# [WORK IN PROGRESS]
# Temporal Attention Model for Neural Machine Translation
Unofficial implementation of paper: http://arxiv.org/abs/1608.02927

### Requirements:
 - [Keras](https://github.com/fchollet/keras)
 - [Tensorflow](https://github.com/tensorflow/tensorflow)
 - [Theano](https://github.com/Theano/Theano)
 - https://github.com/farizrahman4u/seq2seq Seq2Seq implemtation built on top of Keras

In [1]:
%pylab inline
%load_ext autoreload
%autoreload 2



Populating the interactive namespace from numpy and matplotlib


### Downloading (French, English) language pair.

In [2]:
from tensorflow.models.rnn.translate import data_utils
data_dir = "/data/translate" # You may need to change that or create a sympolic link
vocab_size = 20000
pathes = data_utils.prepare_wmt_data(data_dir, vocab_size, vocab_size)
en2_path, fr2_path, en2013_path, fr2013_path, en_vocab_path, fr_vocab_path = pathes

In [3]:
import re

def is_ascii(s):
    return all(ord(c) < 128 for c in s)

# https://github.com/nicolas-ivanov/tf_seq2seq_chatbot/blob/master/tf_seq2seq_chatbot/lib/data_utils.py

_PAD = "_PAD"
_GO = "_GO"
_EOS = "_EOS"
_UNK = "_UNK"
_START_VOCAB = [_PAD, _GO, _EOS, _UNK]

PAD_ID = 0
GO_ID = 1
EOS_ID = 2
UNK_ID = 3

# Regular expressions used to tokenize.
_WORD_SPLIT = re.compile("([.,!?\"':;)(])")
_DIGIT_RE = re.compile(r"\d{3,}")

def read_vocab(vocab_path):
    vocab_list = []
    vocab_list.extend(_START_VOCAB)

    with open(vocab_path, 'br') as f:
        vocab_list.extend([s.decode("utf-8").strip() for s in f.readlines() if is_ascii(s)])
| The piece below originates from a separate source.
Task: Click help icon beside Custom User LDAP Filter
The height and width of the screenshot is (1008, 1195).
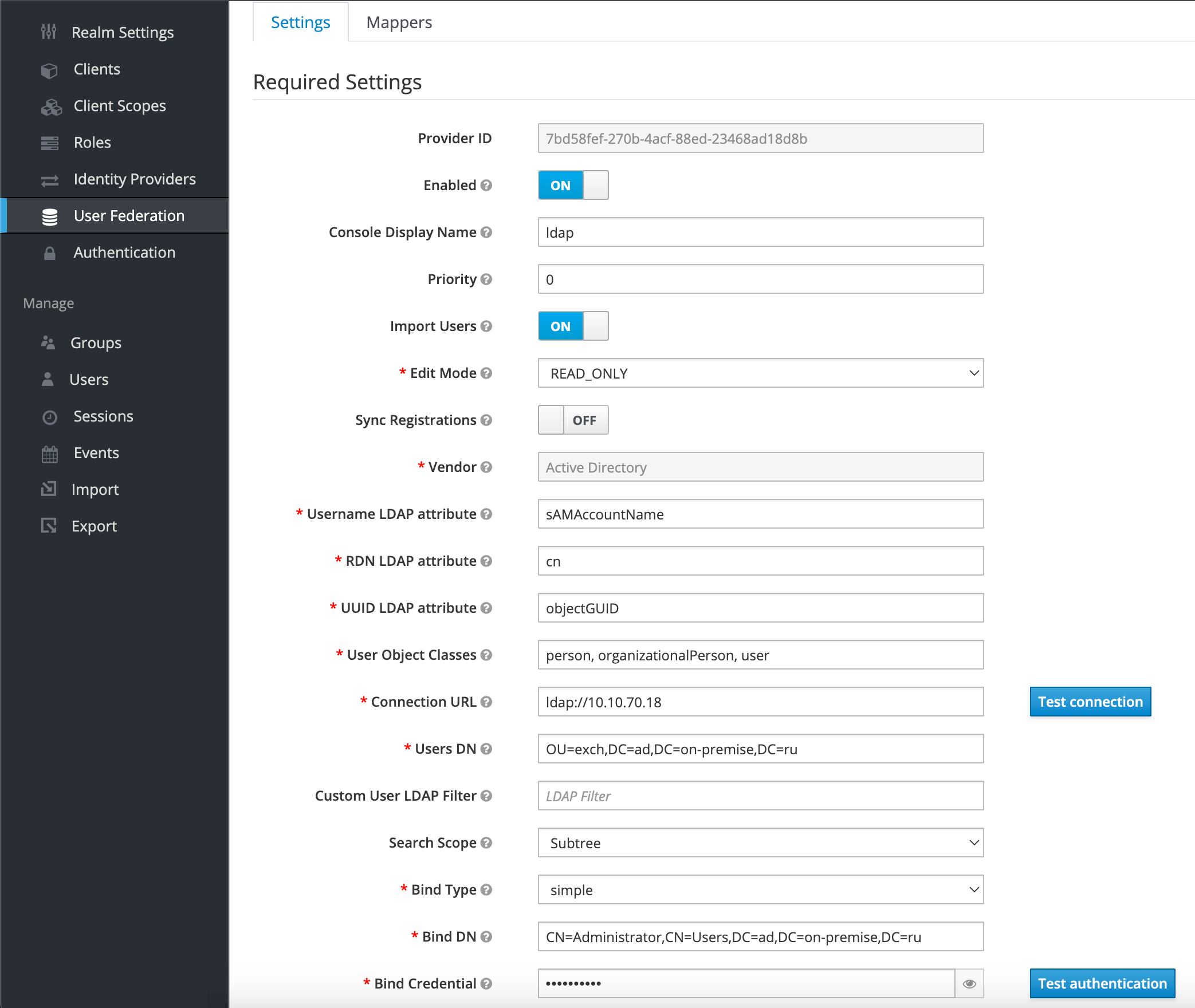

    words_to_ids = {w:i for (i, w) in enumerate(vocab_list)}
    ids_to_words = {i:w for (w, i) in words_to_ids.items()}
    return ids_to_words, words_to_ids

In [4]:
en_index, en_vocab = read_vocab(en_vocab_path)
fr_index, fr_vocab = read_vocab(fr_vocab_path)

def basic_tokenizer(sentence):
    """Very basic tokenizer: split the sentence into a list of tokens."""
    words = []
    for space_separated_fragment in sentence.strip().split():
        words.extend(re.split(_WORD_SPLIT, space_separated_fragment))
    return [w.lower() for w in words if w]

def sentence_to_token_ids(sentence, vocabulary,
                          tokenizer=None, normalize_digits=True):
    """Convert a string to list of integers representing token-ids.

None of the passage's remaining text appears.